Closed valassi closed 2 months ago
I have finally fixed also #831 FPEs for a variety of use cases. Now I am rerunning large scale tests, then this should also be ready to go.
Note, the LHE file mismatch #833 in heft_gg_bb will normally not be fixed in this MR.
I had forgotten to backport the very last fix for #831, now it's done.
@oliviermattelaer I assign this to you as reviewer too, can you please have a look?
In the meantime I will run more tests, but this time hopefully the code should no longer change. Thanks!
Merged here 'upstream/master' (with SUSY #824 and SMEFT #632)
Hi @oliviermattelaer thanks a lot for the discussion and review.
I made various changes acoording to what we discussed. Essentially the "new strategy for FPES #831" is the following:
Enable SIGFPE by default for INVALID, DIVBYZERO, OVERFLOW via feeenableexcept. These are the FPEs that I extensively fixes in the ixx/oxx functions in the last few months anyway, so I hope there are none left: and if there are, we'd better fix them. I disabled (commented out) the env variable CUDACPP_RUNTIME_ENABLEFPE, now these three SIGFPES are enabled by default.
About underflow (#831), which motivated many of the changes in this PR, in the end I decided that we should not treat it as a problem, and we just let it happen. So I removed this from the feenableexcept call below (it used to have fours FPEs, now it only has three). See also https://stackoverflow.com/questions/44308577/ieee-underflow-flag-ieee-denormal-in-fortran-77 and https://gcc.gnu.org/onlinedocs/gfortran/Debugging-Options.html.
By the way, about underflows I did some tests (committed in tools/fpe). Given FLT_MIN = 1.17549e-38, computing FLT_MIN / 10 does signal an underflow, but it prints out 1.17549e-39, not zero. I think (may be wrong) that these numbers are "denormals", with less precision than a float, but still more or less usable. So one more reason not to just flush-to-zero as I was doing.
For all four FPEs above, I added a printout at the end if they have been reported or not. Normally this will only report underflows (because the other three will crash by design with SIGFPE, instead). Indeed in heft_gg_bb tests with float/mixed precision I did see underflows.

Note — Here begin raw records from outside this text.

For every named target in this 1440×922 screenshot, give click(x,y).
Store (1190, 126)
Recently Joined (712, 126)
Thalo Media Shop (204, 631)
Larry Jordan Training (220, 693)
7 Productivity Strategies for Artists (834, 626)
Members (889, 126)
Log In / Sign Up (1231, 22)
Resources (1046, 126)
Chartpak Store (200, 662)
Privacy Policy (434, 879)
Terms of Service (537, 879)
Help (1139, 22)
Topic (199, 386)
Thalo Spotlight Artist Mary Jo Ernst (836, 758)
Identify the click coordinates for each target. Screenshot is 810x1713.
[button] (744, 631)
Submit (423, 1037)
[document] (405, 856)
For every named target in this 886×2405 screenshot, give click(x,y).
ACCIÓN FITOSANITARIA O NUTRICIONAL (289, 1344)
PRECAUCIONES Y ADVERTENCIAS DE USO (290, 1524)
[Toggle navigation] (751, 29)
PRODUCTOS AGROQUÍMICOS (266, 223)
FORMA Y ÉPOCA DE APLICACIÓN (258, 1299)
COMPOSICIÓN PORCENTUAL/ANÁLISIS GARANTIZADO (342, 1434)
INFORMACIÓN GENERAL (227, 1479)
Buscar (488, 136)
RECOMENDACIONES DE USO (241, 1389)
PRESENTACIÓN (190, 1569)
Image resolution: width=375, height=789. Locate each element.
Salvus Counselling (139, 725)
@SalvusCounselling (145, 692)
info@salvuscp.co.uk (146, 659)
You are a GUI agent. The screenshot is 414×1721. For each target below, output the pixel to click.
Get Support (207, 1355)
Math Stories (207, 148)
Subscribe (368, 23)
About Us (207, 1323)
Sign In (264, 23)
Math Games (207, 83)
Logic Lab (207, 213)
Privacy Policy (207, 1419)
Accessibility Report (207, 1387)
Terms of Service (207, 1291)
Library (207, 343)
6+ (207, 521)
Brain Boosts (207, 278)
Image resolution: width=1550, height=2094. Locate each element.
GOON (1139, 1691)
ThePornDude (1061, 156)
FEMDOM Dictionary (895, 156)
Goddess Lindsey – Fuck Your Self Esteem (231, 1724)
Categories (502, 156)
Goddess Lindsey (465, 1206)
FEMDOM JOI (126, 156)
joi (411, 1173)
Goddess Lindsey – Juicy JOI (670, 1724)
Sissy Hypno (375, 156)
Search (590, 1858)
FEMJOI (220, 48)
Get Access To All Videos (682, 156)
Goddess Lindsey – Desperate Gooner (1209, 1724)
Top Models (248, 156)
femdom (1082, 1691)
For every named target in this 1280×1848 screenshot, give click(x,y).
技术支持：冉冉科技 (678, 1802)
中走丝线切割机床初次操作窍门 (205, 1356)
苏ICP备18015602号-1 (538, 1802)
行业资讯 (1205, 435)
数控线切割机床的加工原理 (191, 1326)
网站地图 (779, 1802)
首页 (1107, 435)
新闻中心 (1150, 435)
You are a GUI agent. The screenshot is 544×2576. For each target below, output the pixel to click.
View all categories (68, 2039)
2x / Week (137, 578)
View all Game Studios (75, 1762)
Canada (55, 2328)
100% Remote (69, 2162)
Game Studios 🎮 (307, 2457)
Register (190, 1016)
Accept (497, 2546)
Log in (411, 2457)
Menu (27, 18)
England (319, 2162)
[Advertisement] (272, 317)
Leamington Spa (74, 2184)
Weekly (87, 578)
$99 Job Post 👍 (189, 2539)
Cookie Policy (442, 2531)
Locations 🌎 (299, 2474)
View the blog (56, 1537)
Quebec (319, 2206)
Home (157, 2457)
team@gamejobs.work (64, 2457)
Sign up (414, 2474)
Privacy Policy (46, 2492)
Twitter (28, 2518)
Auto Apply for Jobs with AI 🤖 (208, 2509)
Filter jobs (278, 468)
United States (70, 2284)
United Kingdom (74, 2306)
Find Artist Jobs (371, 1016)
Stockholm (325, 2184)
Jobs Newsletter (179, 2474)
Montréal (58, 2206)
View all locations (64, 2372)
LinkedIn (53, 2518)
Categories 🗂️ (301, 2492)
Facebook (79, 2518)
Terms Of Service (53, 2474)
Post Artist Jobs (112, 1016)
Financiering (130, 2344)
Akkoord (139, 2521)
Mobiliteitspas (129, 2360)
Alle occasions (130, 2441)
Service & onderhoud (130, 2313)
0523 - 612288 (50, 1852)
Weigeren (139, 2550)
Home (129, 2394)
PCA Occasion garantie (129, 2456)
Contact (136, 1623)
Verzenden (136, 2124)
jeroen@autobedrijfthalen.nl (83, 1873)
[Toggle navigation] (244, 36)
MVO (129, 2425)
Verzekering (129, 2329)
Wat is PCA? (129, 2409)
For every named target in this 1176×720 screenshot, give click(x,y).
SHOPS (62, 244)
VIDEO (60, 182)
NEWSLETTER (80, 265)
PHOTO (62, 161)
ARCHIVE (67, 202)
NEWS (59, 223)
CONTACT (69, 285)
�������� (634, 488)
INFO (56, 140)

I am now doing a few more tests and cleanup, but I think this should be ok. I will ask you to review again when I am done. Thanks
Hi @oliviermattelaer I confirm my changes are in. I re-request the review then (it should be easier now, a lot of code has disappeared!) Thanks
PS The CI succeeds. I am running a few more tests outside as usual anyway
Hi @oliviermattelaer I confirm I have finished. This is good to merge for me after your review. Thanks
For me this is good to go, maybe one detail would be to remove the special case for 'mdl_Gexp2' and similar but that's ok if you want to keep it.
Hi Olivier, thanks a lot.
I had a look at the 'mdl_Gexp2' and 'mdl_Gexp3' issue. It seems that your patch fixed 'mdl_Gexp3' but NOT 'mdl_Gexp2'. I will add a comment in https://github.com/mg5amcnlo/mg5amcnlo/issues/89.
So anyway here I have removed my cudacpp patch for G^3 but kept it for G^2. I regenerated all code and am realunching the CI. I will merge when the CI is ok.
I will reopen https://github.com/mg5amcnlo/mg5amcnlo/issues/89 so that you can have a look. If/when you create a new patch I will test it in a separate madgraph4gpu PR.
Thanks again Andrea
There are some issues on Mac see #838, I am trying to debug them and work around them
My workaround for #838 was ok on ee_mumu. I am applying it on CODEGEN and all processes and relaunching the CI
Ok the MacOS tests succeed after disabling testmisc (workaround for #838 - real fixes will be needed in #839 and #840).
All CI tests succeed. I am merging this. Thanks again @oliviermattelaer for the review and the approval.
(I still need to add a comment on https://github.com/mg5amcnlo/mg5amcnlo/issues/89, I will do that now. I got distracted bythe MacOS issues).
This is a WIP PR that logically follows the SUSY and SMEFT PRs. In particular it includes #632 which includes #824.
The main change is that I added heft_gg_bb to the repo (and am removing heft_gg_h).
Concerning heft_gg_bb, this now includes 4 diagrams (3 SM and also 1 HEFT) after fixing #828. This essentially means adding one diagram even if it is suppressed.
Now, the fact that the contribution is suppressed is probably why I start getting FPE underflows #831. I have now also fixed this (essentially by flushing to 0 all values of jamp_sv below E-18, so that their square is still above E-36 and fits in a float.
This is still WIP as I am running a few more tests.